▸ WORK INSTRUCTIONS
For the entries below, say how many lines include the word "length" and add nothing else.

Stored data:
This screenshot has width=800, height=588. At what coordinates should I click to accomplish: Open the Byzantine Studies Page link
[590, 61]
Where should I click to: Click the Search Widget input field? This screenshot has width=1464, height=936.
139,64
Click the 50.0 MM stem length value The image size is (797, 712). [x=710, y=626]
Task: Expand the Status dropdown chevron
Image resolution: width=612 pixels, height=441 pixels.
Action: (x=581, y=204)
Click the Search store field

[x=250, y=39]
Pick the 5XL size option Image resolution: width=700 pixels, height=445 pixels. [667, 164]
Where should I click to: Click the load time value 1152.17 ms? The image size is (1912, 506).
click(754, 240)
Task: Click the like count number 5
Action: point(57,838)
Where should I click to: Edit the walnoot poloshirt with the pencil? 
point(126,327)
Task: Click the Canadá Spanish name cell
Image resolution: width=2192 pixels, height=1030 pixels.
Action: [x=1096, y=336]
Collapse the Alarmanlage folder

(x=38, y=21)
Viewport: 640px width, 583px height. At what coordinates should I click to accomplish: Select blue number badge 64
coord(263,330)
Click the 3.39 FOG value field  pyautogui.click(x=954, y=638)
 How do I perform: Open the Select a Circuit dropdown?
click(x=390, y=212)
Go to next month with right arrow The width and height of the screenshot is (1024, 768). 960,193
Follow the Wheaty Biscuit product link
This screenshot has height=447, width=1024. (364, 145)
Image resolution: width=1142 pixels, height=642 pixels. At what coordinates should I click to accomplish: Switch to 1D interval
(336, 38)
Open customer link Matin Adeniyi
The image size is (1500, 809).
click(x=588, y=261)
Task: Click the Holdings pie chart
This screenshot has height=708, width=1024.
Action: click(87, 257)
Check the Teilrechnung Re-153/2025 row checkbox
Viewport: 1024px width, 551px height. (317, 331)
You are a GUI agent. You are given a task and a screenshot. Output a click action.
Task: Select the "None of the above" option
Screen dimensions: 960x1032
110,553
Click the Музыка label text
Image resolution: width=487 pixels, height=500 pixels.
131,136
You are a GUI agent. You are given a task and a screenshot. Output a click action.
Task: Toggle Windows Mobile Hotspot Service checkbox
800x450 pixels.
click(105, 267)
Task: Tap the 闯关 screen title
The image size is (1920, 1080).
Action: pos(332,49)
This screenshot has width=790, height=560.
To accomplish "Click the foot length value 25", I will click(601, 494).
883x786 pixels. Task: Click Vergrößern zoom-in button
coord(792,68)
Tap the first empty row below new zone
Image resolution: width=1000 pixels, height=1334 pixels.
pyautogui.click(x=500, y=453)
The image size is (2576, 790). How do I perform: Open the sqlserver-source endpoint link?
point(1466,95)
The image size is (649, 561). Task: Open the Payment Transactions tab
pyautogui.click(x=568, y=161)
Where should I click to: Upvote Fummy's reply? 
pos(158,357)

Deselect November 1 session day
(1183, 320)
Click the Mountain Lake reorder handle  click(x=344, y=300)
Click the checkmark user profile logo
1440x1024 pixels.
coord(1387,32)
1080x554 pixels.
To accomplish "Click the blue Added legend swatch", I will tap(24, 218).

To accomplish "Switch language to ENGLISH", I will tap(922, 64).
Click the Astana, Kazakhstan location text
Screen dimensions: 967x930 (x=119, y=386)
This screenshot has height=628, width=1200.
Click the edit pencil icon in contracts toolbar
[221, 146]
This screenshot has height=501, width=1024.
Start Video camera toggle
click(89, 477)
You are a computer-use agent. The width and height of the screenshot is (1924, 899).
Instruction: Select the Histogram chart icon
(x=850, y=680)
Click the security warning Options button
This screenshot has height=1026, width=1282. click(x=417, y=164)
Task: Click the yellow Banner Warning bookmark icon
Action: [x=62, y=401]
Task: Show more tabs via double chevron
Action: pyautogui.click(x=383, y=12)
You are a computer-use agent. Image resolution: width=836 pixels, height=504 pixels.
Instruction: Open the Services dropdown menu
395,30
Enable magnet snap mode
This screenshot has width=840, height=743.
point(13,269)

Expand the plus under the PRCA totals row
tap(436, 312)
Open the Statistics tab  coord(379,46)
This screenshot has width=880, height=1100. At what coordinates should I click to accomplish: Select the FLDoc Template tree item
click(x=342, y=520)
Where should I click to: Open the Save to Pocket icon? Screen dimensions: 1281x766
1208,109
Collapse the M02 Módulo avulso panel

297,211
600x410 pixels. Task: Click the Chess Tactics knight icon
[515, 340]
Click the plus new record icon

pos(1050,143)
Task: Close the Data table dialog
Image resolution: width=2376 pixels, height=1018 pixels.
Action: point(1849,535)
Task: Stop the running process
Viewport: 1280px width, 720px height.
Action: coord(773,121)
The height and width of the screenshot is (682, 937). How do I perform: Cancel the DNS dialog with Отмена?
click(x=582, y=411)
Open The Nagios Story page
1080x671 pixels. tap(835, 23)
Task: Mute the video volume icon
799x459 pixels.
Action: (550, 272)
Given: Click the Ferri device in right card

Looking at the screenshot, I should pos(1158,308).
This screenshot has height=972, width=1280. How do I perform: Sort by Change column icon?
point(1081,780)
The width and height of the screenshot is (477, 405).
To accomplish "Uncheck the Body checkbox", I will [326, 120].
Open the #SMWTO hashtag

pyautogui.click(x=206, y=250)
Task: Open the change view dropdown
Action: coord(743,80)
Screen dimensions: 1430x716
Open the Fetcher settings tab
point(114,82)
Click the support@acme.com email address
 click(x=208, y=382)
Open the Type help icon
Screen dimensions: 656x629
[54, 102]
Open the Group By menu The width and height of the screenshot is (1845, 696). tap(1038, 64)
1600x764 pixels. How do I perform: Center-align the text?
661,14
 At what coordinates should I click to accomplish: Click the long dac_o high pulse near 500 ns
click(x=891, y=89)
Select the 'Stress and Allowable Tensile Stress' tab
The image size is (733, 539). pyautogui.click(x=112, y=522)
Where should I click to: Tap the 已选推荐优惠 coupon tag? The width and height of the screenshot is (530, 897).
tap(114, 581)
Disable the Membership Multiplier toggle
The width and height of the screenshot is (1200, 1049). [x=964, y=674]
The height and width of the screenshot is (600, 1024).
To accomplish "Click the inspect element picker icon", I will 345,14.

▸ OUTPUT OF THE TASK
2